Exhibition News | Movie & TV memorabilia

Oprah Winfrey exhibition explores her life and career

4 July 2018 1:31

Oprah Winfrey Smithsonian
Barack Obama awarded Oprah Winfrey the Congressional Medal of Honor in 2013 (Image: Obama White House)

A new exhibition celebrating the life of TV personality and philanthropist Oprah Winfrey is on display at the Smithsonian National Museum of African American History & Culture in Washington, DC.

Titled Watching Oprah, it will run until June 2019.

The Oprah Winfrey Show aired from 1986 to 2011 and remains the highest rated daytime talk show of all time. It pulled in an average of 10m-20m viewers every day.

The key to its success was Oprah’s extraordinary charisma and openness. She was unafraid to take on difficult and taboo subjects and spoke honestly about her own troubled upbringing.

Oprah Winfrey Smithsonian
The outfit Oprah Winfrey wore in her infamous 2004 car giveaway (Image: NMAAHC)

Today shes’s still one of the most powerful figures in media. Worth an estimated $3bn, she’s also the wealthiest black woman in the world.

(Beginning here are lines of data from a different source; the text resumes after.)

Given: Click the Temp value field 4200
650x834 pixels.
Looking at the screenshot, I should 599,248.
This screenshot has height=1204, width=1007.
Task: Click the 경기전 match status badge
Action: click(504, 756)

The show includes memorabilia from across Oprah’s life and career. Among the highlights is the red dress she wore when she gave every single audience member a free car and the couch that Tom Cruise jumped on during an infamously unsettling interview in 2011.

The exhibition will also explore her rise to fame against the wider context of race and politics in America, as well as the enormous obstacles she overcame as a black woman born into poverty in the Jim Crow south. These early years are illustrated by countless photographs and ephemera from her school days.

The exhibition’s co-curator Rhea L Combs told Architectural Digest: “Oprah is one of the most influential figures in modern society, an embodiment of pop culture, a representation of the past but is so very present. She resonates with so many people…

“We wanted to show how she is part of a magnitude of other women. When people look at Oprah, she’s a part of the lexicon of our society, despite class, region, and race.”